Your instructions: The records are to be copied word for word, and the pictures dropped.

[Data records]

'''

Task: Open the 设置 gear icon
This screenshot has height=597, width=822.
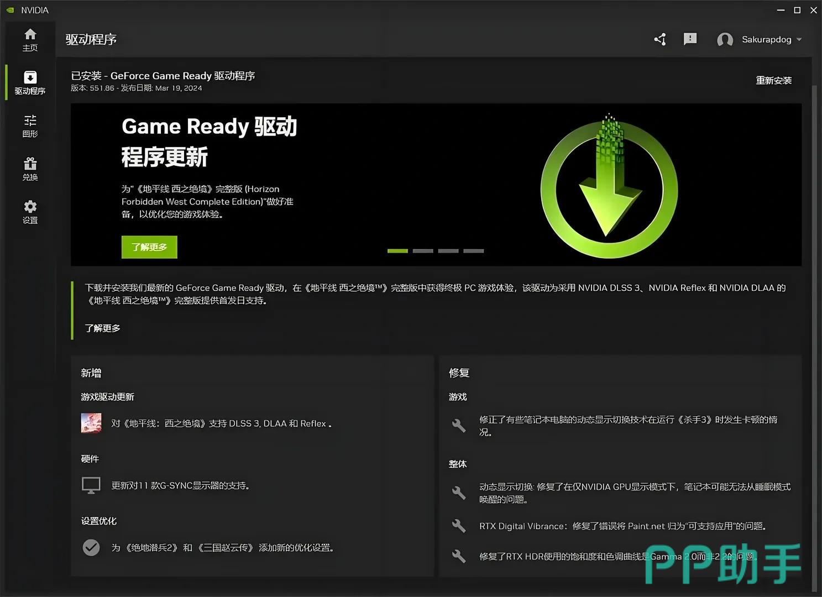Action: coord(30,212)
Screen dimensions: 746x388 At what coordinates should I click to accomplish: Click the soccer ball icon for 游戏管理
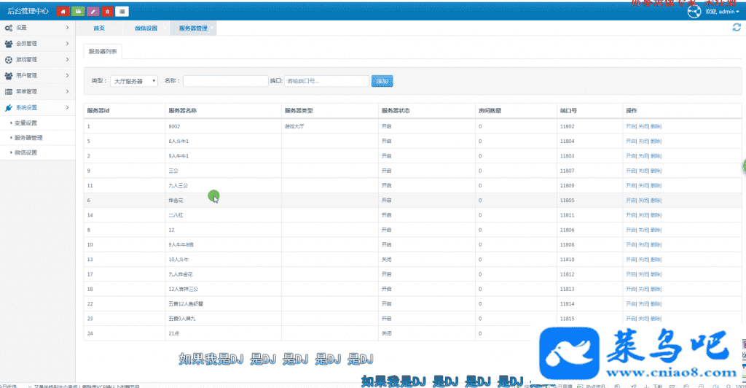coord(8,60)
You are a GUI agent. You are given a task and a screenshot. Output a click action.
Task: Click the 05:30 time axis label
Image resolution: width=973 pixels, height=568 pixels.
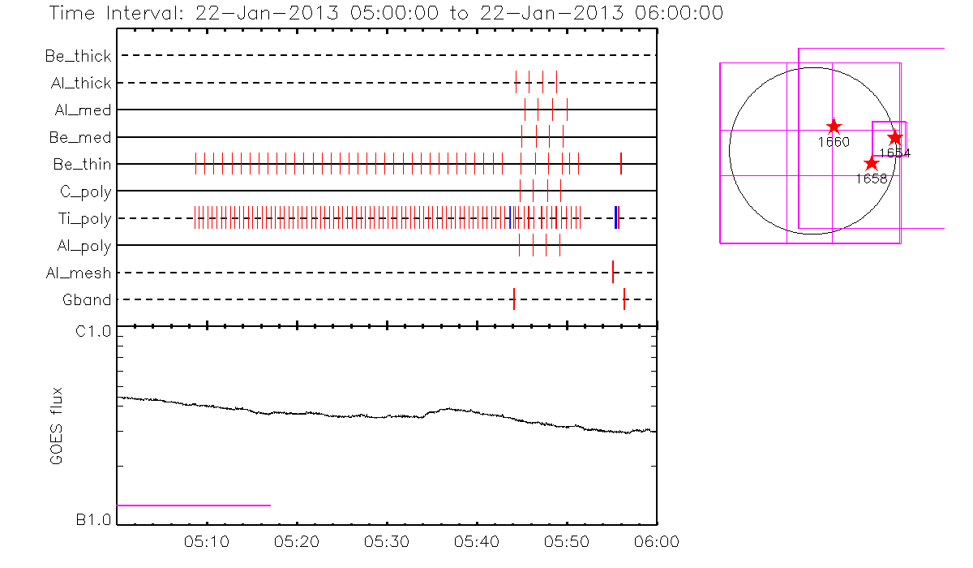click(387, 541)
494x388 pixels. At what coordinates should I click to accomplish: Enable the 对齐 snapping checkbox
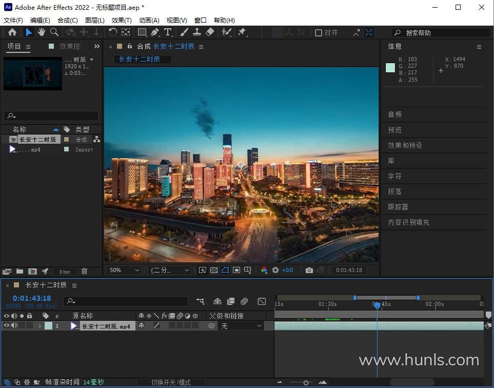[x=319, y=33]
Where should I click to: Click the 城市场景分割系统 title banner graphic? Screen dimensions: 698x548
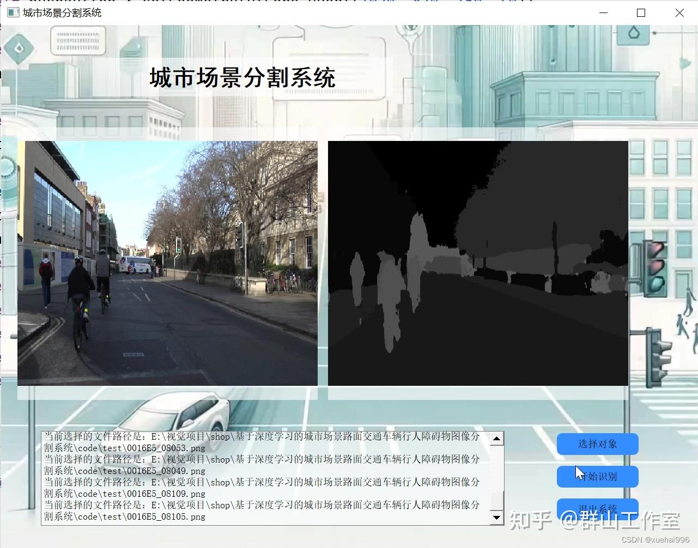241,78
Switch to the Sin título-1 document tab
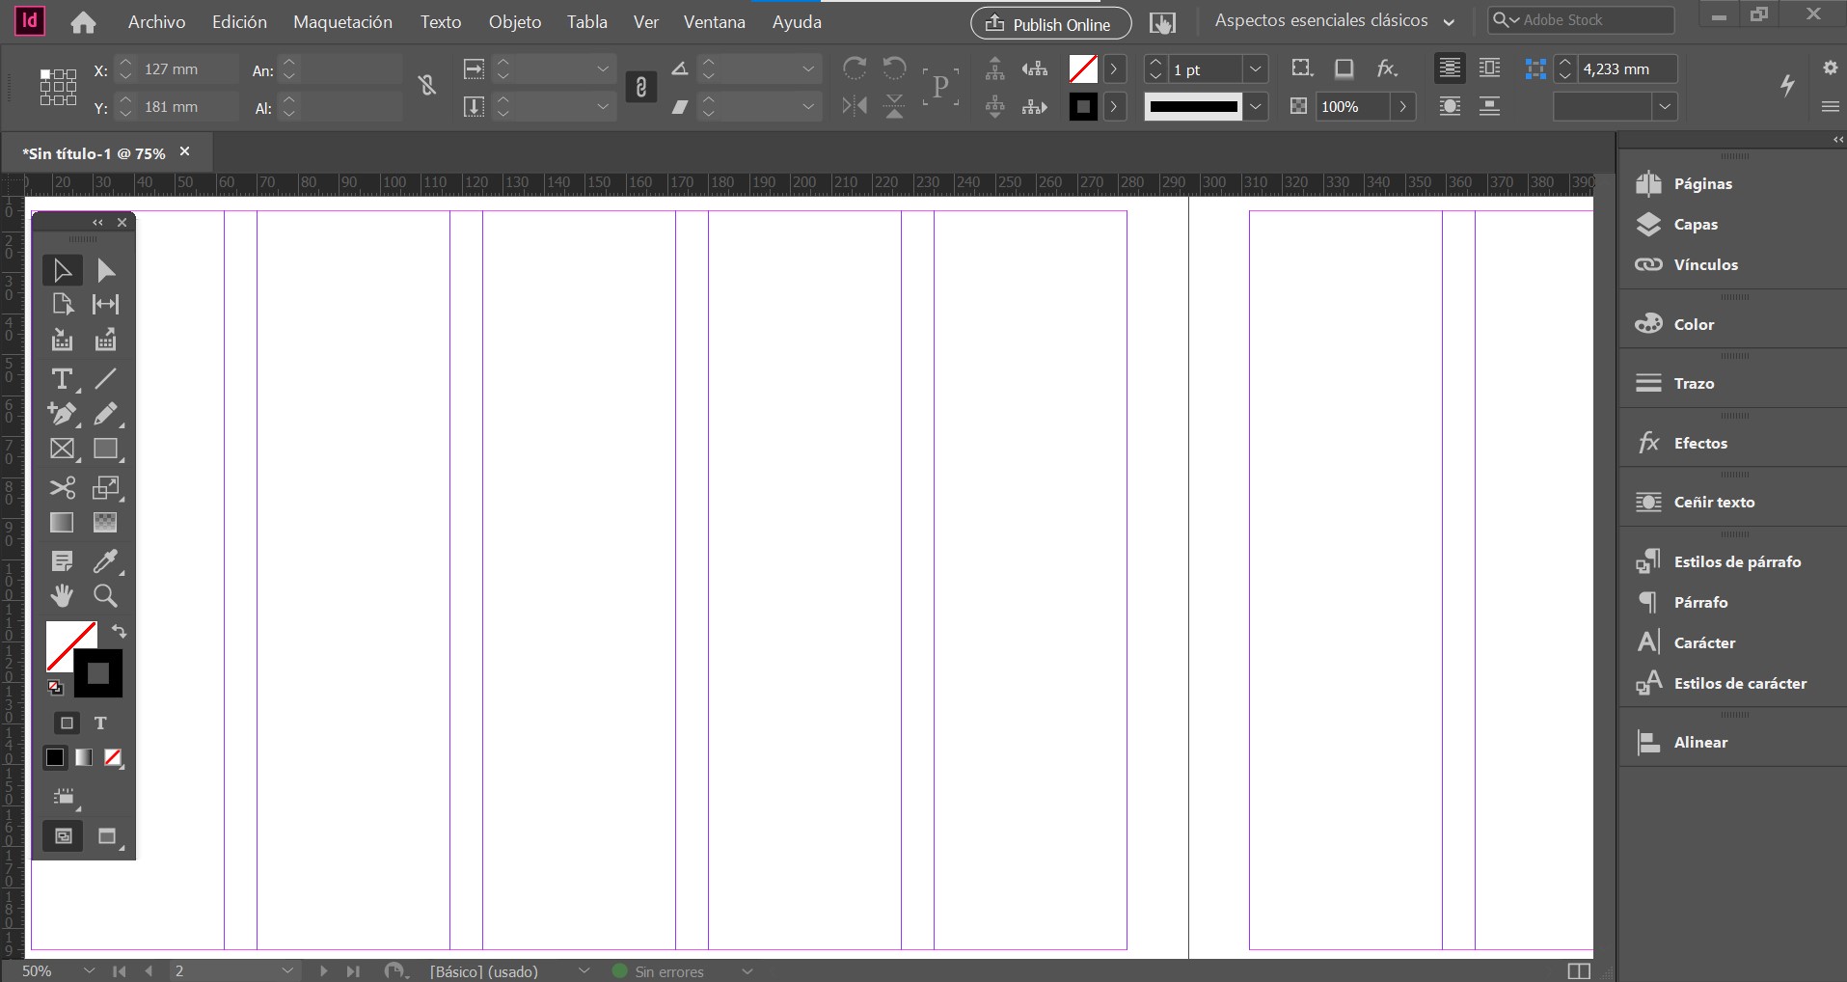1847x982 pixels. (95, 153)
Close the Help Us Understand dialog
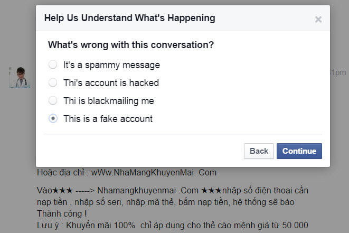 click(x=318, y=20)
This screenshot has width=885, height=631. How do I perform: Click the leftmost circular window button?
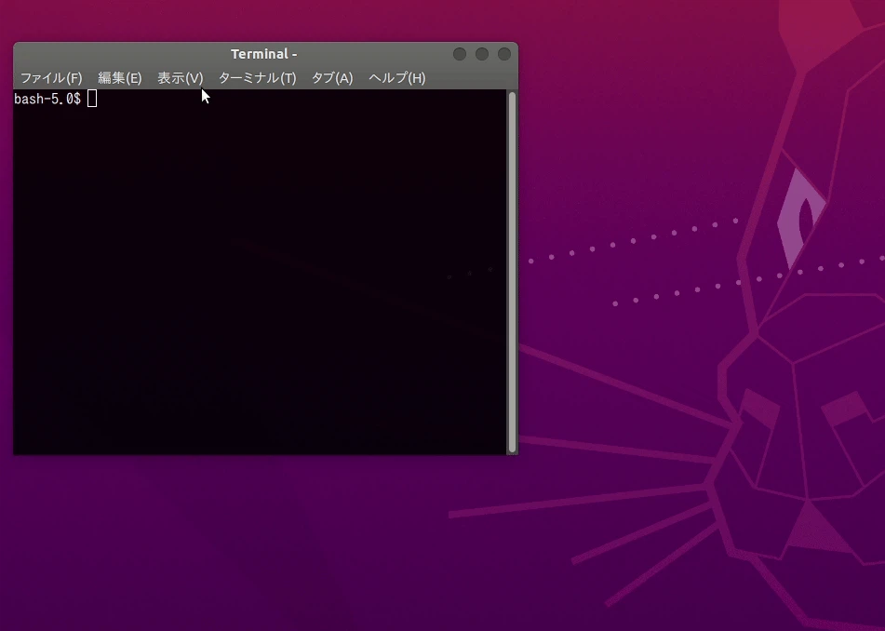click(459, 54)
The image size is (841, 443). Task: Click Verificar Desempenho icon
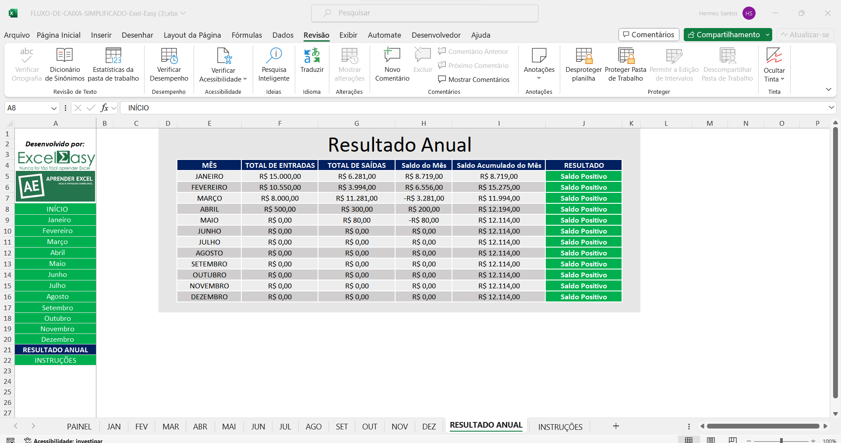pos(169,56)
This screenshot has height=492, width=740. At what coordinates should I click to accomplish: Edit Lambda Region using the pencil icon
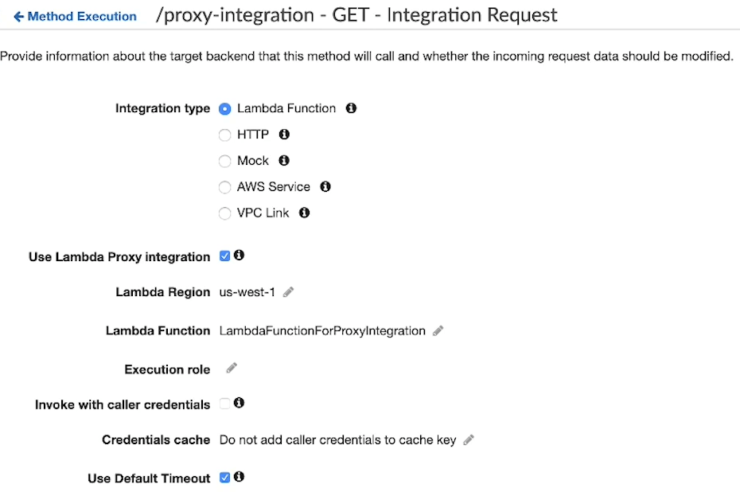[287, 292]
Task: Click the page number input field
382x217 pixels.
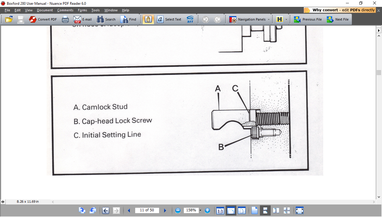Action: [x=147, y=210]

'''

Answer for the task:
Task: Open the 设置 gear icon
This screenshot has height=597, width=822.
Action: coord(30,212)
Screen dimensions: 746x388 At what coordinates should I click to accomplish: Click the soccer ball icon for 游戏管理
coord(8,60)
You are a GUI agent. You are given a task and a screenshot. Output a click action.
Task: Click the 05:30 time axis label
Image resolution: width=973 pixels, height=568 pixels.
click(387, 541)
494x388 pixels. At what coordinates should I click to accomplish: Enable the 对齐 snapping checkbox
[x=319, y=33]
Where should I click to: Click the 城市场景分割系统 title banner graphic? Screen dimensions: 698x548
241,78
Switch to the Sin título-1 document tab
1847x982 pixels. (95, 153)
Close the Help Us Understand dialog
 click(x=318, y=20)
This screenshot has width=885, height=631. How do I perform: Click the leftmost circular window button?
click(459, 54)
The image size is (841, 443). Task: Click Verificar Desempenho icon
pos(169,56)
This screenshot has height=492, width=740. At what coordinates should I click to accomplish: Edit Lambda Region using the pencil icon
[287, 292]
Task: Click the page number input field
382x217 pixels.
Action: [x=147, y=210]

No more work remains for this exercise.